I suppose if Sutherland is talking about the views of your average person on the street, whose acquaintance with Jane Austen mostly consists of a forced high school march through Pride and Prejudice and repeated viewings of Clueless, this could be an accurate account. But does someone like that even know, or care, enough about Jane Austen to think of her as a retiring country mouse? I have my doubts.


Perhaps the exigencies of marketing in our noisy culture require that every new Austen book, movie, or exhibition be portrayed as a fearless effort to push back the forces that insist on inappropriately domesticating a strong and subversive woman writer. From where I sit, though, it looks like this battle was over -- and won -- long ago.


By Deborah Yaffe, Feb 16 2017 02:00PM

Earlier this month, Janeites were delighted when the Folio Society publishers and the House of Illustration, a London gallery devoted to the art of illustration, unveiled the list of finalists for the job of illustrating a new edition of Mansfield Park.


I ran across the story via selections available on the website of the Guardian newspaper – but I recently realized that I overlooked the complete set of images on the House of Illustration’s own web site: four images, including a cover, from each of the twenty-three artists.
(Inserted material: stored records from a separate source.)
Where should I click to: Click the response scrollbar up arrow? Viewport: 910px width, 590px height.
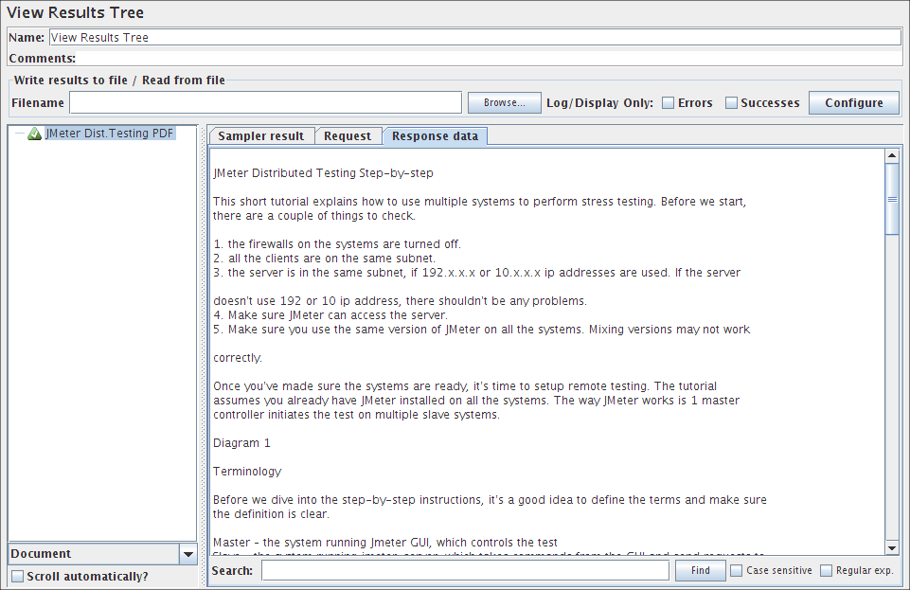(x=892, y=155)
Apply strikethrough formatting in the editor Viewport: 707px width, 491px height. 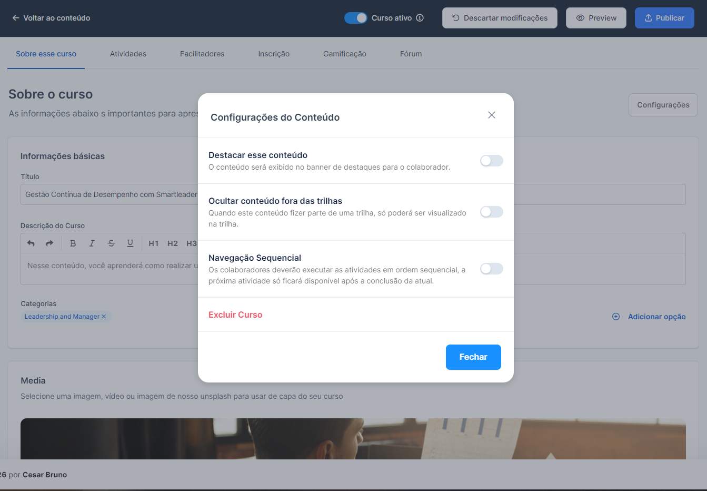[111, 243]
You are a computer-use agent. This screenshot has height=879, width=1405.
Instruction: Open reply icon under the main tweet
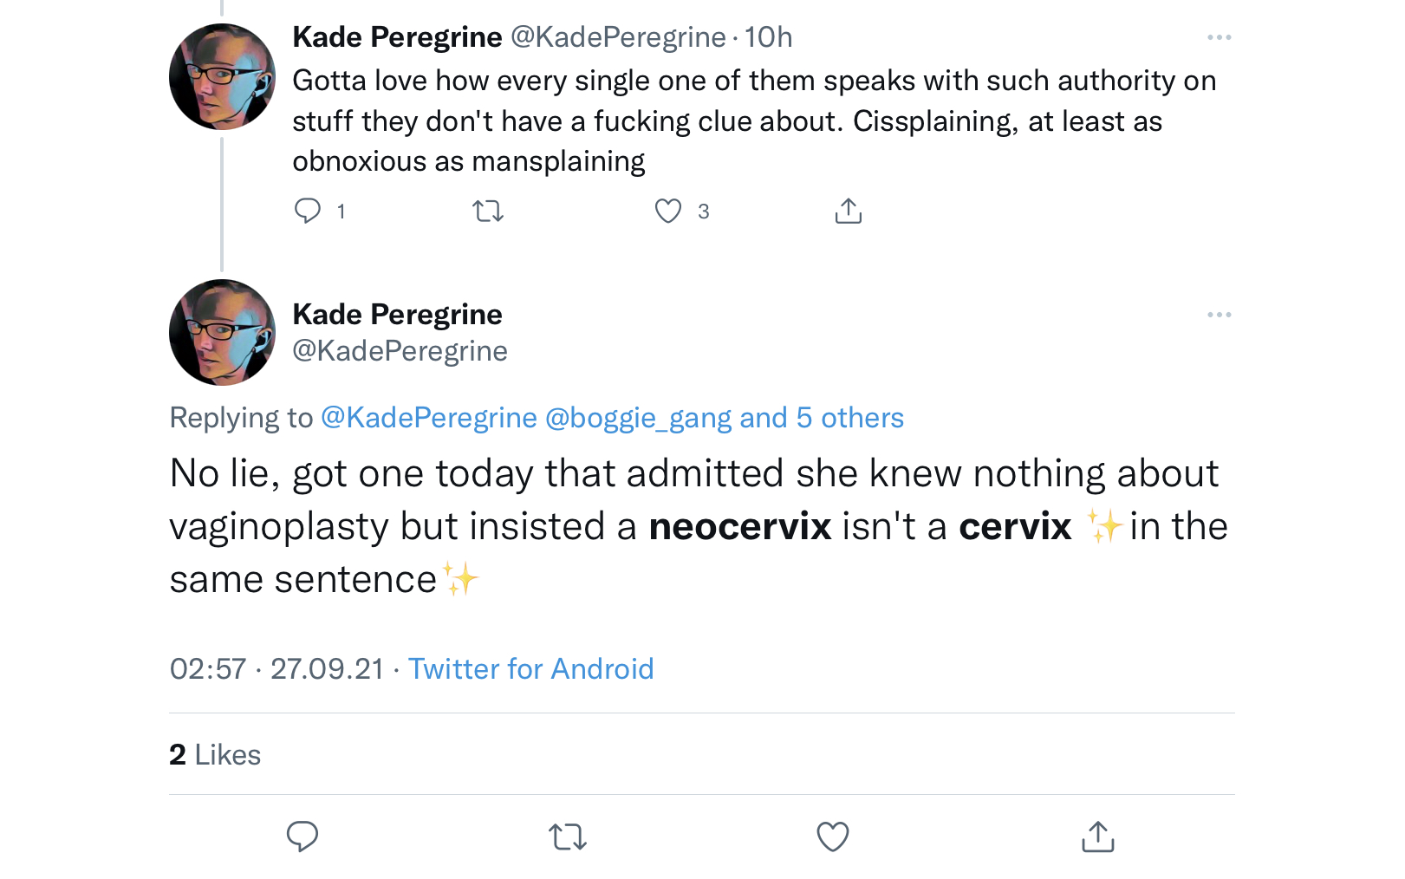[x=302, y=837]
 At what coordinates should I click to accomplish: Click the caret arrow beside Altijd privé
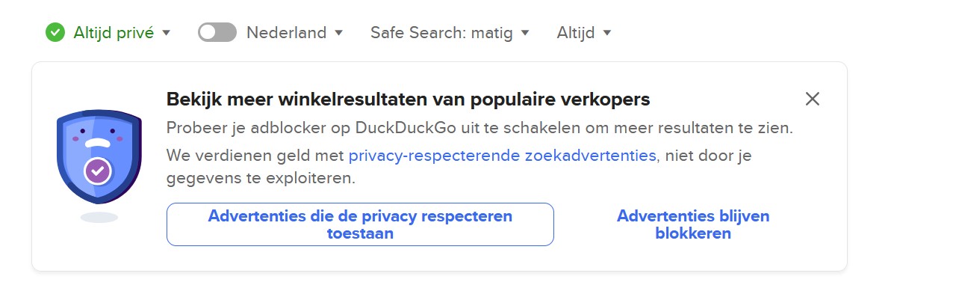click(167, 33)

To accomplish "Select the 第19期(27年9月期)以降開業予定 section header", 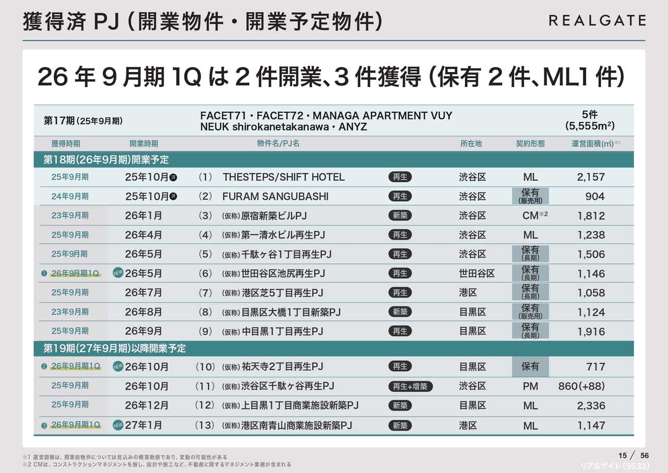I will (x=114, y=348).
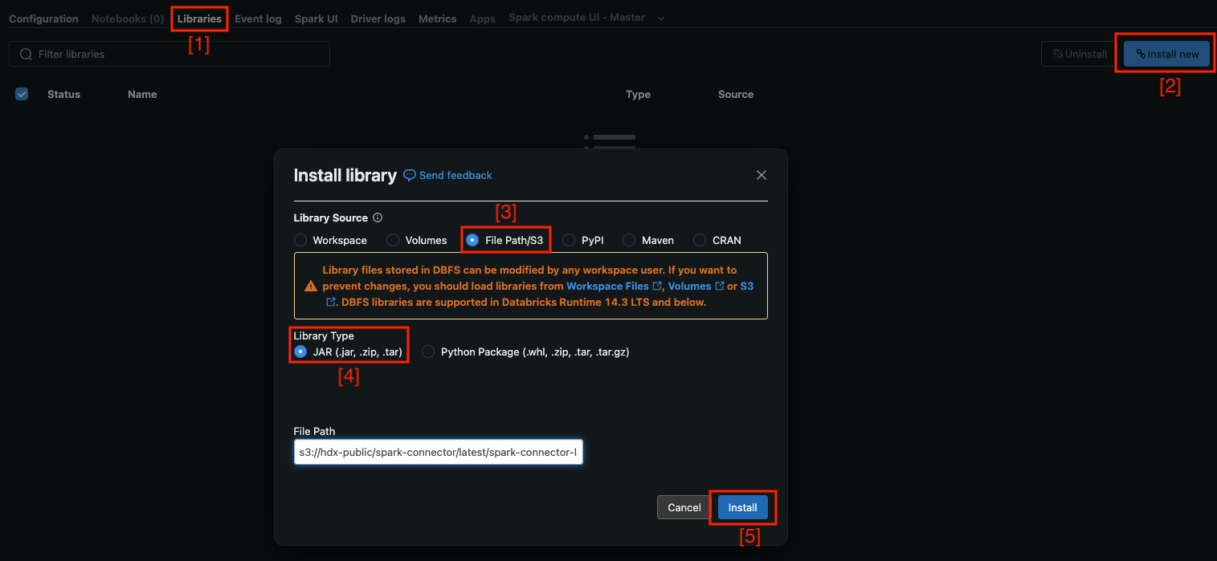Click the link icon on the Install new button
Screen dimensions: 1217x561
pyautogui.click(x=1141, y=54)

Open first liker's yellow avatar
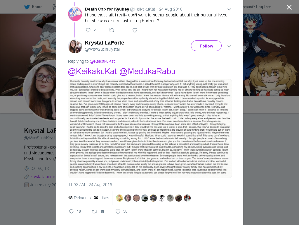119,198
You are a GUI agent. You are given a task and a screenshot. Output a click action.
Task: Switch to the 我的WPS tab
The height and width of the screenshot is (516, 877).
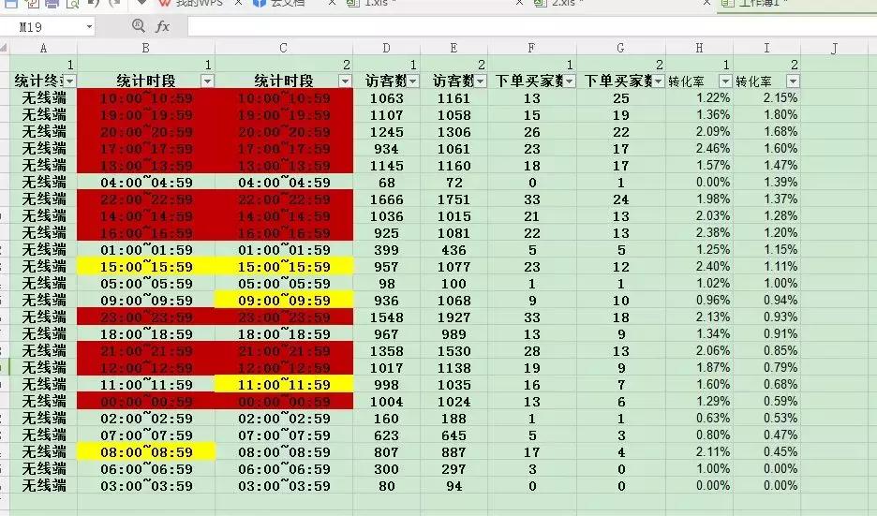(x=191, y=4)
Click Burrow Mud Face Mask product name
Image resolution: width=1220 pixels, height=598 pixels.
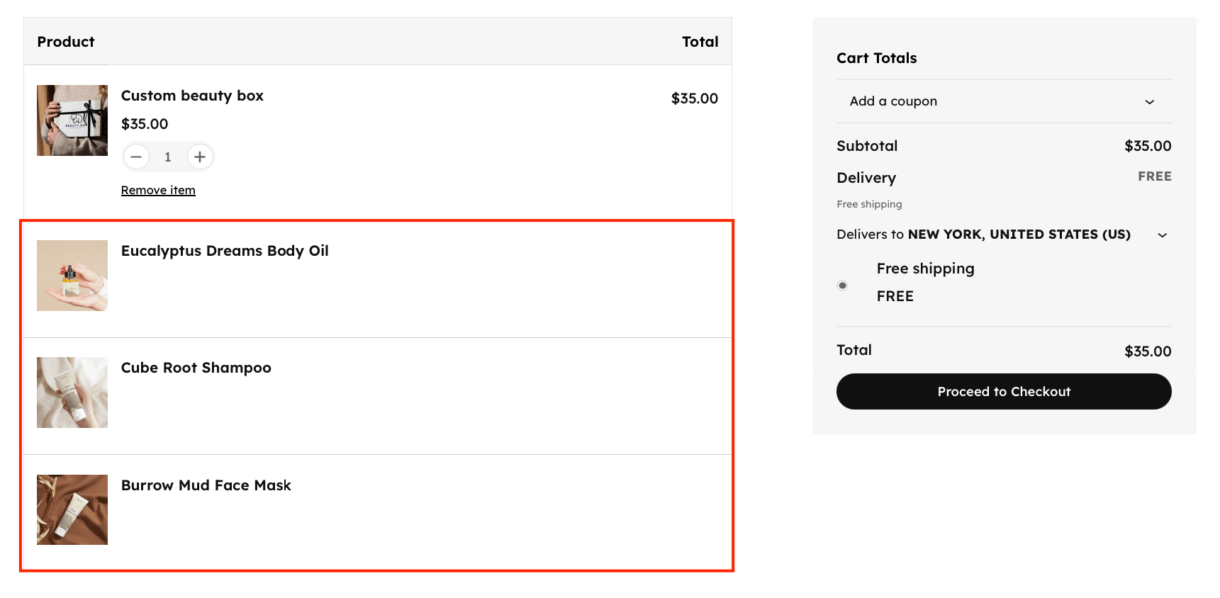(x=206, y=485)
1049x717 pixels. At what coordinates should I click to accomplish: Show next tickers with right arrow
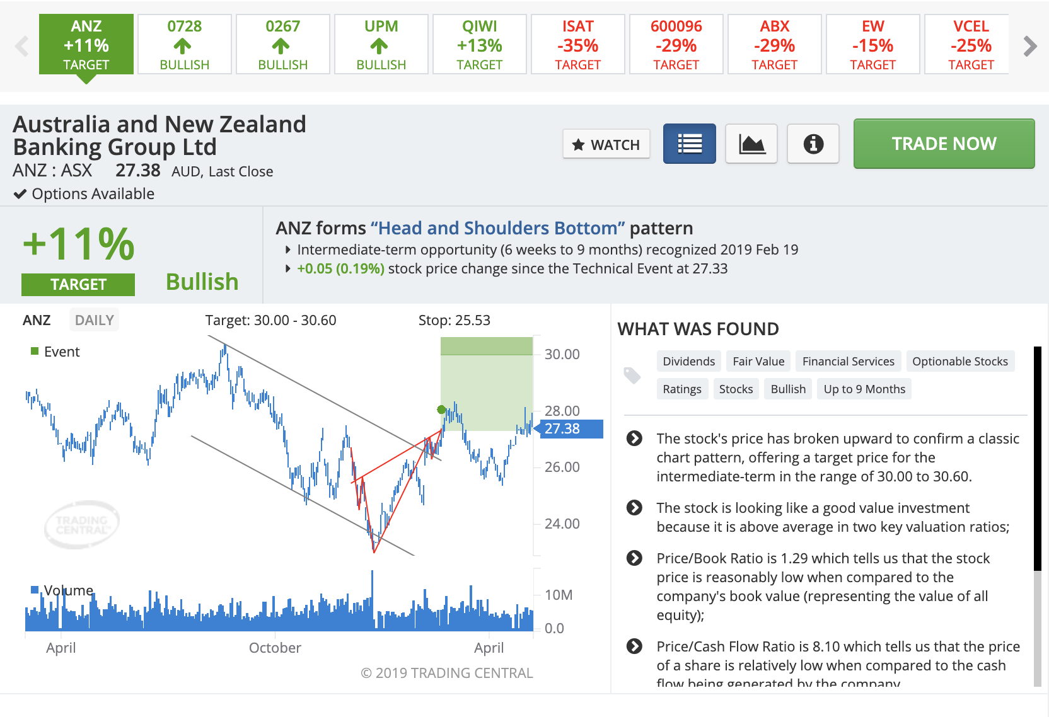pos(1030,46)
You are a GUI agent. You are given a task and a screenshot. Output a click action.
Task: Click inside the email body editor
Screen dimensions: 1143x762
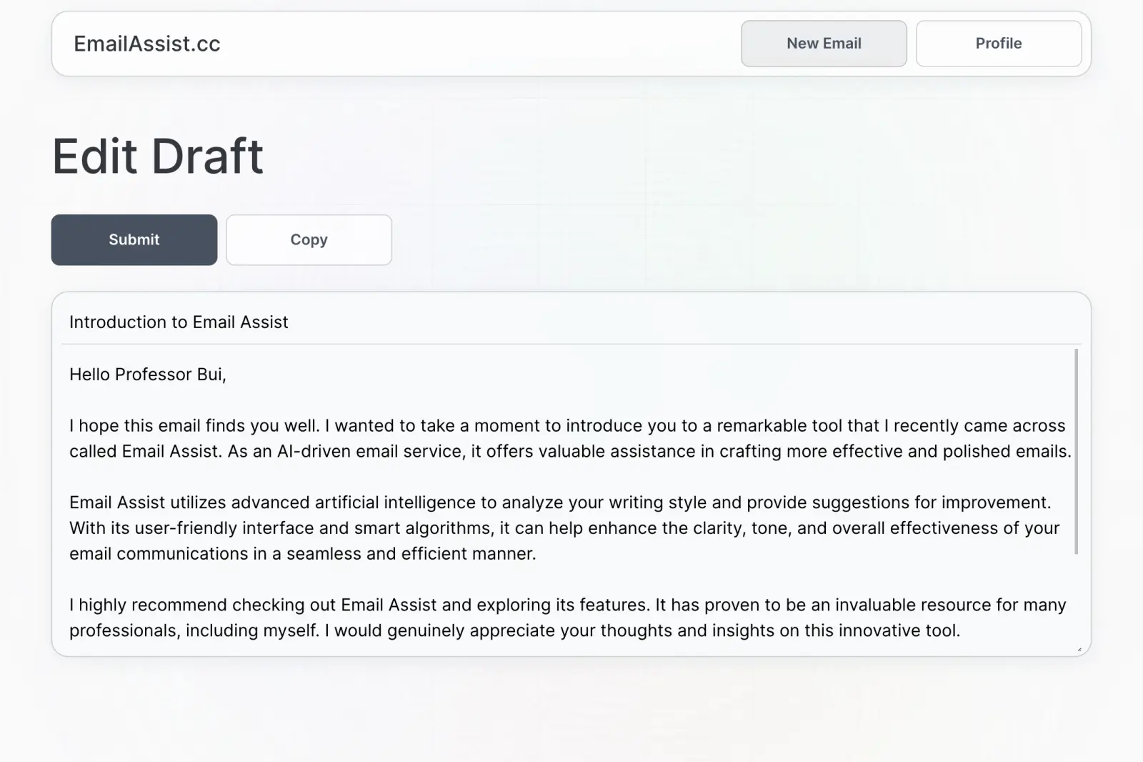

It’s a fascinating mixture of styles and approaches, from the hyper-realistic to the completely abstract, and it’s going to be very interesting to see which the judges select – and whether their choice matches that of the lay audience, who are invited to cast their own votes for the Visitors’ Choice Award.


By Deborah Yaffe, Feb 2 2017 02:00PM

Those of us who first encountered Jane Austen on the page of a book without illustrations -- rather than on a movie screen -- probably created our own mental images of her characters. Did we imagine them art deco or impressionist, manga-style or collaged, super-realistic or highly abstract?


Now’s your chance to find out what other people’s mental Austen looks like: Yesterday, the Guardian ran a fascinating slide show featuring images by the twenty-three artists who are finalists for the job of illustrating the Folio Society’s forthcoming edition of Mansfield Park. The winner will be announced later this month.


The artists hail from ten different countries, and their work varies radically in style, tone and medium. Many of the illustrations -- of Fanny Price and Mary Crawford, Lovers' Vows and broken hearts -- are quite lovely, but few seem to me to perfectly capture Austen’s voice, especially her humor. Perhaps that's not what such illustrations ought to do. Perhaps I’ve just imprinted on the famous Brock and Thomson images, even though I don’t like them very much.


Or perhaps I’m just wedded to the pictures in my head.